Induced pluripotent stem cells are derived from adult cells; at The Parkinson’s Institute we use adult skin cells. Skin cells are then turned or reprogrammed into stem cells that mimic an embryonic stem cell state. This new technique called ‘nuclear reprogramming’ is very powerful and can coax any cell into stem cell-like cells by forced expression of a known set of proteins. These iPS cells are almost indistinguishable from human embryonic stem cells, but are derived from an adult, which leaves the heated ethical discussion about stem cells behind.
iPS cells provide a major advance towards the development of “authentic” Parkinson’s disease in a Petri Dish, in which Parkinson’s disease-specific cellular and molecular changes can be studied. iPS cells derived from patients with Parkinson’s disease lay the foundation for further differentiation into the tissue type of interest for PD, the midbrain dopaminergic neuron. The iPS cells also give rise to other cell types of interest and provide a method of creating cells with a patient specific genetic make-up.

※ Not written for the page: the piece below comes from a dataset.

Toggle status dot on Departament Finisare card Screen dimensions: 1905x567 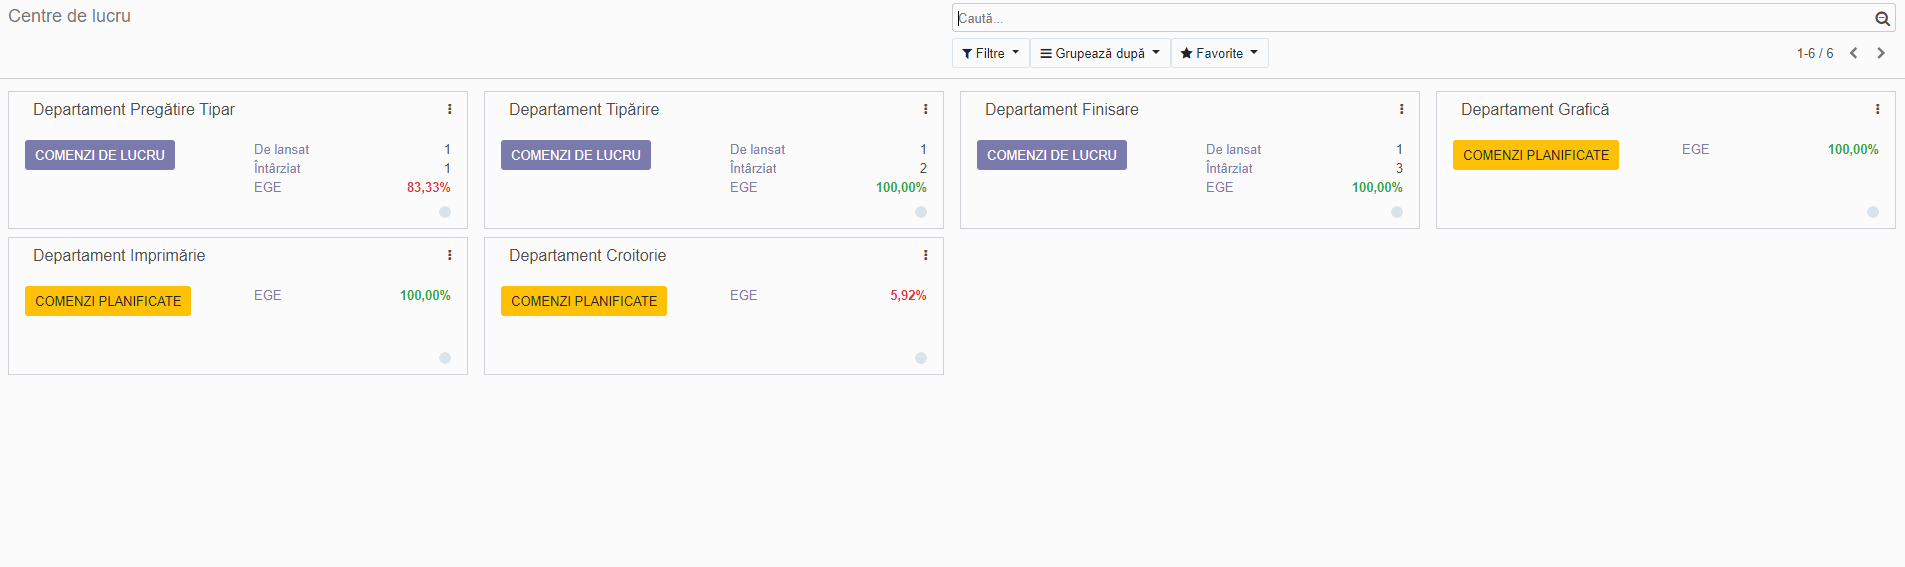[1397, 212]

To model Parkinson's disease in a Petri Dish we transform patient iPS cells into dopaminergic neurons, which is considered the closest representation of the brain outside the human body.
The goal of this study is to develop iPS cells from patients who have defined mutations and sporadic forms of Parkinson’s disease. These cell lines will be used as an experimental pre-clinical model to study disease mechanisms unique to PD. We predict that these cells will not only serve as an “authentic” model for PD when further differentiated into dopaminergic neurons, but that these cells are actually pathologically “affected with PD”.

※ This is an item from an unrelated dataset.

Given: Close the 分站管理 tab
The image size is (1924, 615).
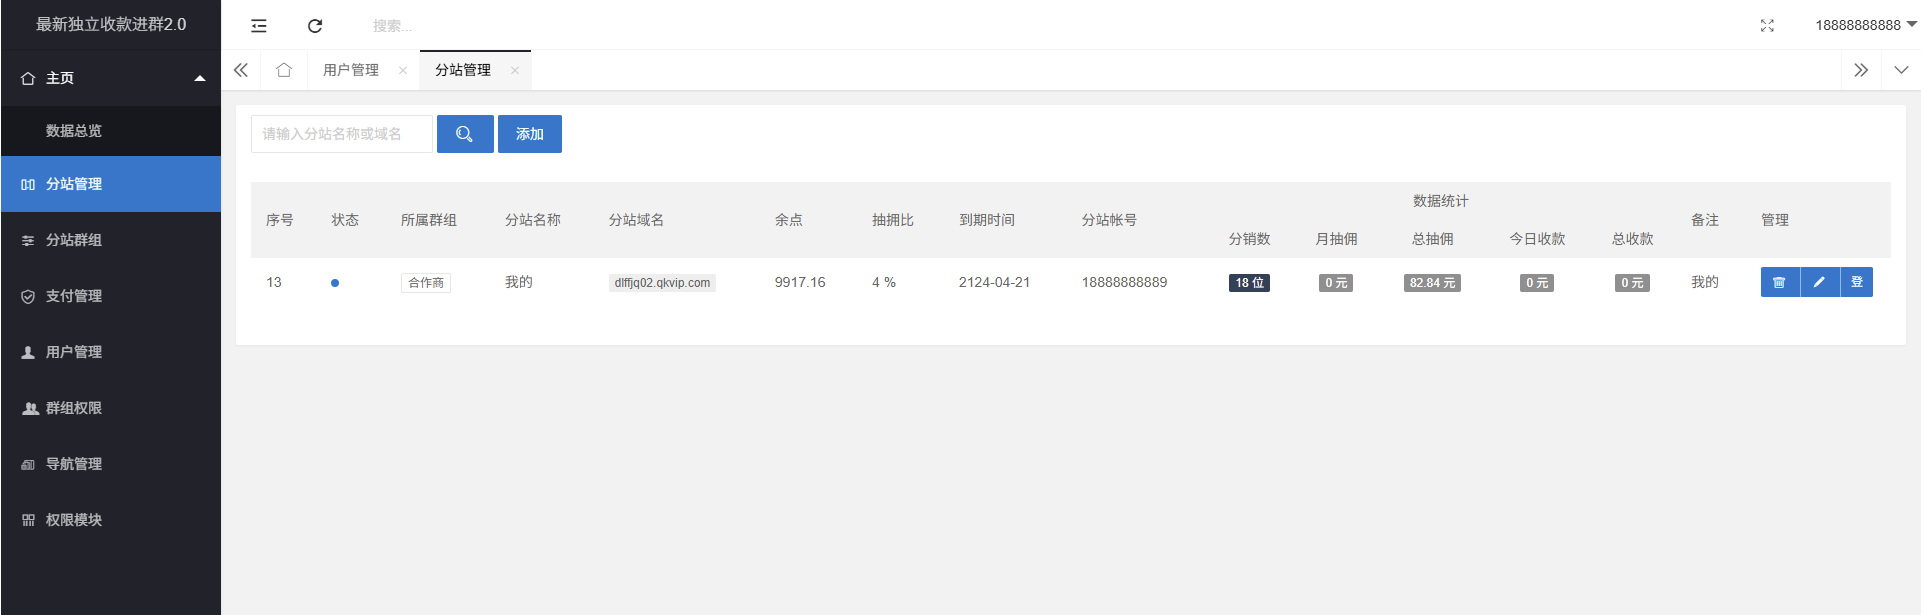Looking at the screenshot, I should (515, 70).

Parkinson’s in a Petri Dish is believed to greatly advance three main areas:
A pluripotent stem cell can become any type of cell in the body. A multipotent stem cell has already become one type of family of cells, such as one from a neuronal lineage. This multipotent cell can then become any type of brain cell, but is no longer able to become a heart muscle cell or skin cell.
Neural stem cells are the self-renewing, multipotent cells that can generate the main cell types of the brain: neurons and glia cells.

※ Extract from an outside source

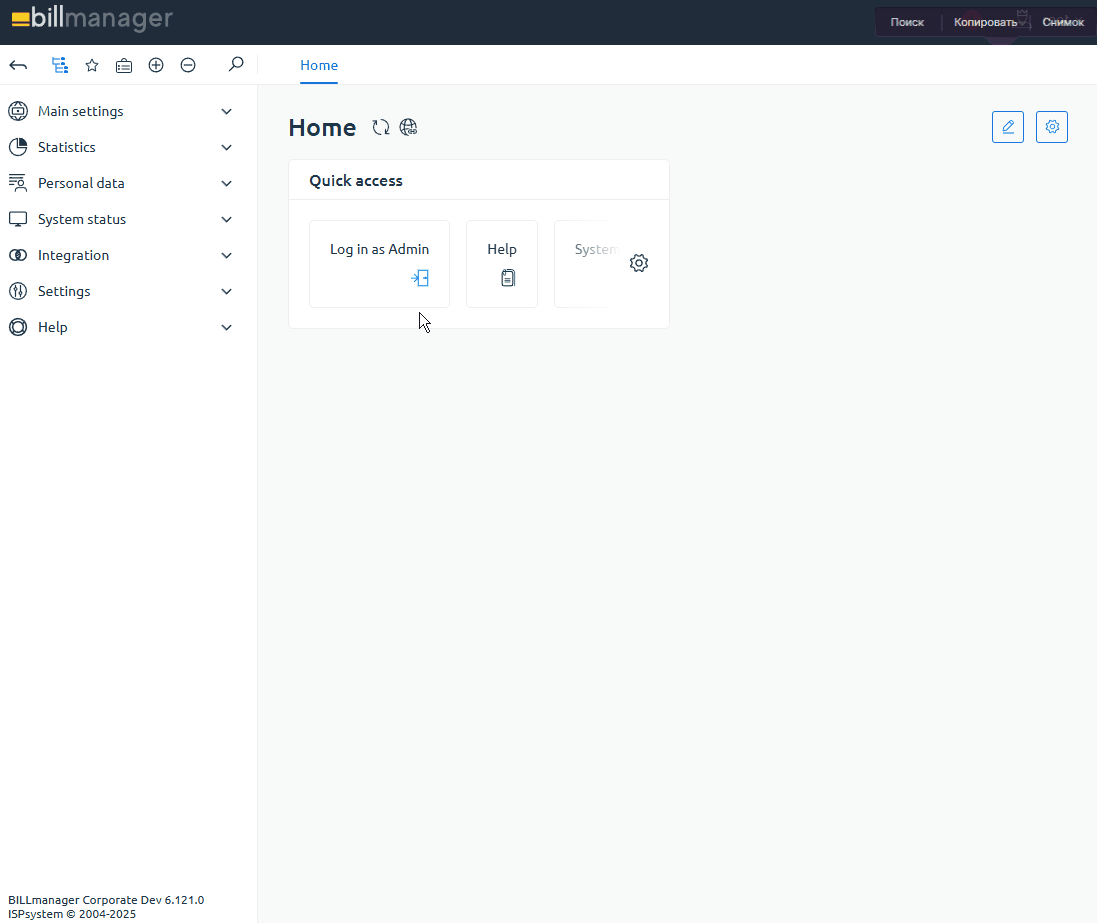
Task: Click the pencil edit dashboard button
Action: (1008, 127)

We make these neural stem cells from skin-derived iPS cells. They can be propagated and we use them as a source to differentiate, or transform, them into mature dopaminergic neurons.
Dopaminergic neurons are nerve cells in the midbrain which synthesize and contain the neurotransmitter dopamine. Midbrain dopaminergic neurons are positioned within three cell groups in the brainstem including the substantia nigra. In Parkinson’s disease, dopaminergic neurons in the substantia nigra die or degenerate which can cause the motor symptoms of Parkinson’s disease.
Mitochondria are the cell's power plants. They convert energy substrates into special energy forms used by the cell.
Mitochondrial dysfunction has been frequently implicated in the neurodegenerative process that underlies Parkinson’s disease, and the basis for this impairment is not fully understood. Considering the essential role of mitochondria in cellular energy metabolism, calcium buffering, cellular quality control and cell death regulation, mitochondrial dysfunction can probably be considered a major risk factor contributing to high vulnerability of midbrain dopaminergic neurons in PD patients.
Zinc-finger technology is a novel technique to repair genetic mutations. This molecular tool acts like a ‘scissor’ in the cell and can cut the DNA in the nucleus at defined positions, so that genetic mutations can be edited and ‘repaired’.
With this approach we will be able to investigate the effects of specific mutations in iPS cell lines that are only different by the disease-causing mutation, thus representing a ‘genetically virtually identical’ control cell line.
The ability to correct genetic defects would be a major milestone in the treatment of human disease. We focus on a specific genetic form of PD, LRRK2 G2019S, as a proof-of-principle combined with iPS technology. The ability to study the activity of either the normal or the mutant gene product in cells derived from one individual could be a critical tool for elucidating the function of disease-related genes and mutations. These cellular models could become important tools for drug screening approaches.